**Required action:** Down to the final character, output the records below as they stand.
------------------------------
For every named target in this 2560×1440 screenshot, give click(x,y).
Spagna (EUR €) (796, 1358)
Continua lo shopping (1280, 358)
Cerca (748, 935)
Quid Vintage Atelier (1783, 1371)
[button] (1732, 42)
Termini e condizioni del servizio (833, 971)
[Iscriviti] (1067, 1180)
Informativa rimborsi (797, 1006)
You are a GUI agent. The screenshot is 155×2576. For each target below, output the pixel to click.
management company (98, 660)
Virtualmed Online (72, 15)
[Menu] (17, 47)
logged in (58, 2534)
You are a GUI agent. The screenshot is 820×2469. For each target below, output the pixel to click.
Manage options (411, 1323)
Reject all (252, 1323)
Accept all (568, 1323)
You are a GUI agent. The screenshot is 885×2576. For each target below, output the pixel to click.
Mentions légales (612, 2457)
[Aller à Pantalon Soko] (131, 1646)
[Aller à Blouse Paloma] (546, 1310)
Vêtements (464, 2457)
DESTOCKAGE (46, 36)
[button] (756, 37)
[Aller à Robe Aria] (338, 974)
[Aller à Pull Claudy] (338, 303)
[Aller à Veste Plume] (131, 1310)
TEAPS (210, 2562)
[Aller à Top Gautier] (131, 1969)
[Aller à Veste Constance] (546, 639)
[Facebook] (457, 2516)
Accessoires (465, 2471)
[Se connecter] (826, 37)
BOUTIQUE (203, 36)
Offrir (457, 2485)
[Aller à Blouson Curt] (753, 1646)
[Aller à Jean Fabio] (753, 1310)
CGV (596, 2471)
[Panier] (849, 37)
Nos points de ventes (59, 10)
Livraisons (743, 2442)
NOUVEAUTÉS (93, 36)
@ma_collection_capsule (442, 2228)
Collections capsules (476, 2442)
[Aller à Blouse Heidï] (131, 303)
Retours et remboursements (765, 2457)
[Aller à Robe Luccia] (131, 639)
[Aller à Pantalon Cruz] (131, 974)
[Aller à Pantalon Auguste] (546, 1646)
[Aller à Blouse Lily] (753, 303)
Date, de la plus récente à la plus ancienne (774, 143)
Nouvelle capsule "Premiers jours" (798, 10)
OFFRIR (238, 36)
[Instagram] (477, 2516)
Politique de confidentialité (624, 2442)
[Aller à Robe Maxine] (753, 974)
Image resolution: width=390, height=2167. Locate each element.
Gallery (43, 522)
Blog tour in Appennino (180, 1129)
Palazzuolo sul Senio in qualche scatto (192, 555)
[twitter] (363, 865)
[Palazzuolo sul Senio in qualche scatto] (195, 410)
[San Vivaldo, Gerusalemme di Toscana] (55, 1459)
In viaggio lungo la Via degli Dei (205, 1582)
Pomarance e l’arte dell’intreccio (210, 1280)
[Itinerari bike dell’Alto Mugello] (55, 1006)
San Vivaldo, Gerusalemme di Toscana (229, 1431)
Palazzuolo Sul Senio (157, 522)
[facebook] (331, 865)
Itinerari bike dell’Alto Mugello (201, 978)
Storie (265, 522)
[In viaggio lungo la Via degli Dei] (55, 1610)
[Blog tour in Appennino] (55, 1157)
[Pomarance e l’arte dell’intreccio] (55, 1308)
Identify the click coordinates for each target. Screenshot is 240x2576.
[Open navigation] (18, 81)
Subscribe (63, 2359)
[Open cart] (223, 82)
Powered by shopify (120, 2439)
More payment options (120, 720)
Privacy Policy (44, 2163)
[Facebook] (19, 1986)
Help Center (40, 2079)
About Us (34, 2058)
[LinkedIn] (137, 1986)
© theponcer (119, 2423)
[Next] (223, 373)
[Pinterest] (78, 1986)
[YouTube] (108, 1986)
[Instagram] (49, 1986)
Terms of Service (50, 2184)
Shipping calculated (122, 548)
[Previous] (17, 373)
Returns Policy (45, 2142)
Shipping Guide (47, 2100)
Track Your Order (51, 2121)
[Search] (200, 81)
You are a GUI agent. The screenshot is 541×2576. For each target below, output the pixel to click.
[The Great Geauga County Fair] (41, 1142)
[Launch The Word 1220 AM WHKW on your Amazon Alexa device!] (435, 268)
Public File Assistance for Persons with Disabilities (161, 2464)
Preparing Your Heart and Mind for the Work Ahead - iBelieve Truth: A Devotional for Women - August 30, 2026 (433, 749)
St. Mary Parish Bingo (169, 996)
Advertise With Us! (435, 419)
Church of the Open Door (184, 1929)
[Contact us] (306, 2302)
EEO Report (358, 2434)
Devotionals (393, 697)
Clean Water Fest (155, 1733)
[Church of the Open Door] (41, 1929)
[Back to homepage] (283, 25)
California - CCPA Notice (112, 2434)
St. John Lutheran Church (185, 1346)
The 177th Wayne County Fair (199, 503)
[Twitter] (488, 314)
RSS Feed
------------------------------
**Task result:**
For every named target in this 2560×1440 screenshot, give click(x,y).
Spagna (EUR €) (796, 1358)
Continua lo shopping (1280, 358)
Cerca (748, 935)
Quid Vintage Atelier (1783, 1371)
[button] (1732, 42)
Termini e condizioni del servizio (833, 971)
[Iscriviti] (1067, 1180)
Informativa rimborsi (797, 1006)
You are a GUI agent. The screenshot is 155×2576. For each target below, output the pixel to click.
management company (98, 660)
Virtualmed Online (72, 15)
[Menu] (17, 47)
logged in (58, 2534)
You are a GUI agent. The screenshot is 820×2469. For each target below, output the pixel to click.
Manage options (411, 1323)
Reject all (252, 1323)
Accept all (568, 1323)
You are a GUI agent. The screenshot is 885×2576. For each target below, output the pixel to click.
Mentions légales (612, 2457)
[Aller à Pantalon Soko] (131, 1646)
[Aller à Blouse Paloma] (546, 1310)
Vêtements (464, 2457)
DESTOCKAGE (46, 36)
[button] (756, 37)
[Aller à Robe Aria] (338, 974)
[Aller à Pull Claudy] (338, 303)
[Aller à Veste Plume] (131, 1310)
TEAPS (210, 2562)
[Aller à Top Gautier] (131, 1969)
[Aller à Veste Constance] (546, 639)
[Facebook] (457, 2516)
Accessoires (465, 2471)
[Se connecter] (826, 37)
BOUTIQUE (203, 36)
Offrir (457, 2485)
[Aller à Blouson Curt] (753, 1646)
[Aller à Jean Fabio] (753, 1310)
CGV (596, 2471)
[Panier] (849, 37)
Nos points de ventes (59, 10)
Livraisons (743, 2442)
NOUVEAUTÉS (93, 36)
@ma_collection_capsule (442, 2228)
Collections capsules (476, 2442)
[Aller à Blouse Heidï] (131, 303)
Retours et remboursements (765, 2457)
[Aller à Robe Luccia] (131, 639)
[Aller à Pantalon Cruz] (131, 974)
[Aller à Pantalon Auguste] (546, 1646)
[Aller à Blouse Lily] (753, 303)
Date, de la plus récente à la plus ancienne (774, 143)
Nouvelle capsule "Premiers jours" (798, 10)
OFFRIR (238, 36)
[Instagram] (477, 2516)
Politique de confidentialité (624, 2442)
[Aller à Robe Maxine] (753, 974)
Image resolution: width=390, height=2167. Locate each element.
Gallery (43, 522)
Blog tour in Appennino (180, 1129)
Palazzuolo sul Senio in qualche scatto (192, 555)
[twitter] (363, 865)
[Palazzuolo sul Senio in qualche scatto] (195, 410)
[San Vivaldo, Gerusalemme di Toscana] (55, 1459)
In viaggio lungo la Via degli Dei (205, 1582)
Pomarance e l’arte dell’intreccio (210, 1280)
[Itinerari bike dell’Alto Mugello] (55, 1006)
San Vivaldo, Gerusalemme di Toscana (229, 1431)
Palazzuolo Sul Senio (157, 522)
[facebook] (331, 865)
Itinerari bike dell’Alto Mugello (201, 978)
Storie (265, 522)
[In viaggio lungo la Via degli Dei] (55, 1610)
[Blog tour in Appennino] (55, 1157)
[Pomarance e l’arte dell’intreccio] (55, 1308)
Identify the click coordinates for each target. Screenshot is 240x2576.
[Open navigation] (18, 81)
Subscribe (63, 2359)
[Open cart] (223, 82)
Powered by shopify (120, 2439)
More payment options (120, 720)
Privacy Policy (44, 2163)
[Facebook] (19, 1986)
Help Center (40, 2079)
About Us (34, 2058)
[LinkedIn] (137, 1986)
© theponcer (119, 2423)
[Next] (223, 373)
[Pinterest] (78, 1986)
[YouTube] (108, 1986)
[Instagram] (49, 1986)
Terms of Service (50, 2184)
Shipping calculated (122, 548)
[Previous] (17, 373)
Returns Policy (45, 2142)
Shipping Guide (47, 2100)
Track Your Order (51, 2121)
[Search] (200, 81)
You are a GUI agent. The screenshot is 541×2576. For each target below, output the pixel to click.
[The Great Geauga County Fair] (41, 1142)
[Launch The Word 1220 AM WHKW on your Amazon Alexa device!] (435, 268)
Public File Assistance for Persons with Disabilities (161, 2464)
Preparing Your Heart and Mind for the Work Ahead - iBelieve Truth: A Devotional for Women - August 30, 2026 (433, 749)
St. Mary Parish Bingo (169, 996)
Advertise With Us! (435, 419)
Church of the Open Door (184, 1929)
[Contact us] (306, 2302)
EEO Report (358, 2434)
Devotionals (393, 697)
Clean Water Fest (155, 1733)
[Church of the Open Door] (41, 1929)
[Back to homepage] (283, 25)
California - CCPA Notice (112, 2434)
St. John Lutheran Church (185, 1346)
The 177th Wayne County Fair (199, 503)
[Twitter] (488, 314)
RSS Feed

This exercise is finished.